Сверходаренный центрфорвард из России Семен Шувалов живет в чудесном мире иррациональной, божественной игры: ее гармония, причудливая логика целиком захватили его. В изнуряющей гонке за исполнительским совершенством он обнаруживает, что стал жертвой грандиозного заговора, цель которого — сделать самых дорогостоящих игроков планеты абсолютно непобедимыми.
…один — царь и бог металлургического города, способного 23 раза опоясать стальным прокатом Землю по экватору. Другой — потомственный рабочий, живущий в подножии огненной домны высотой со статую Свободы. Один решает участи ста тысяч сталеваров, другой обреченно бунтует против железной предопределенности судьбы. Хозяин и раб. Первая строчка в русском «Форбс» и «серый ватник на обочине». Кто мог знать, что они завтра будут дышать одним воздухом.
Новый роман Сергея Самсонова — автора нашумевшей «Аномалии Камлаева» — это настоящая классика. Великолепный стиль и чувство ритма, причудливо закрученный сюжет с неожиданной развязкой и опыт, будто автору посчастливилось прожить сразу несколько жизней. …Кошмарный взрыв в московском коммерческом центре уносит жизни сотен людей. Пропадает без вести жена известного пластического хирурга. Оказывается, что у нее была своя тайная и очень сложная судьба, несколько человек, даже не слышавших никогда друг о друге, отныне крепко связаны.

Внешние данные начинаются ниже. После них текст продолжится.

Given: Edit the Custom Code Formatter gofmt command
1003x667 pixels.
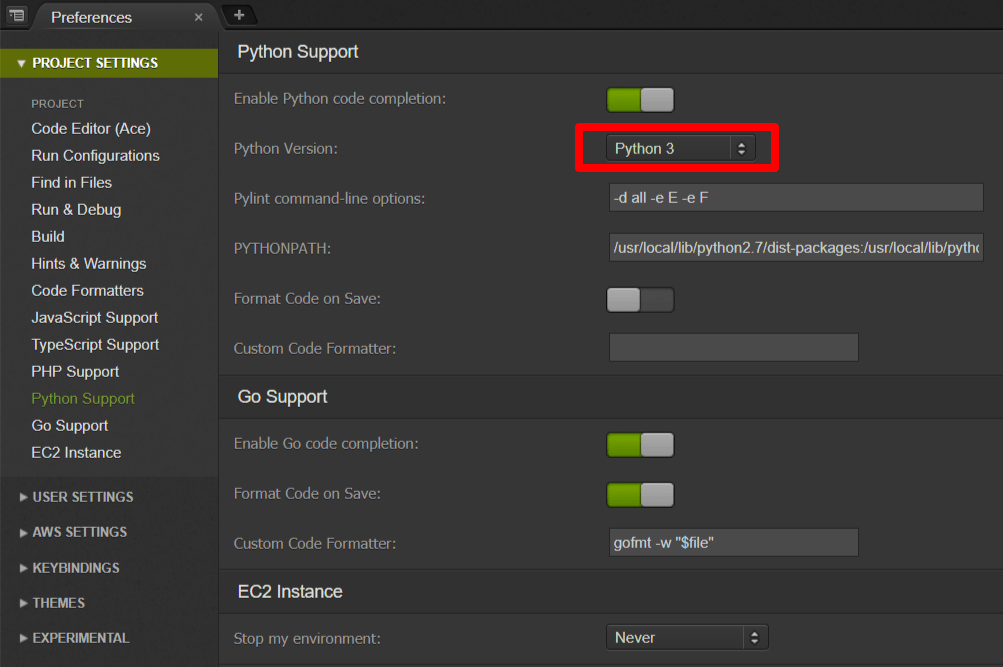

«Прелюдия. Homo innatus» — второй роман Анатолия Рясова.Мрачно-абсурдная эстетика, пересекающаяся с художественным пространством театральных и концертных выступлений «Кафтана смеха». Сквозь внешние мрак и безысходность пробивается образ традиционного алхимического преображения личности…
«Секс, еда, досуг — это мифы уводящие нас в социальное небытие, единственная реальная вещь в нашей жизни — это работа».
В книге рассказывается история главного героя, который сталкивается с различными проблемами и препятствиями на протяжении всего своего путешествия. По пути он встречает множество второстепенных персонажей, которые играют важные роли в истории. Благодаря опыту главного героя книга исследует такие темы, как любовь, потеря, надежда и стойкость. По мере того, как главный герой преодолевает свои трудности, он усваивает ценные уроки жизни и растет как личность.
В книге рассказывается история главного героя, который сталкивается с различными проблемами и препятствиями на протяжении всего своего путешествия. По пути он встречает множество второстепенных персонажей, которые играют важные роли в истории. Благодаря опыту главного героя книга исследует такие темы, как любовь, потеря, надежда и стойкость. По мере того, как главный герой преодолевает свои трудности, он усваивает ценные уроки жизни и растет как личность.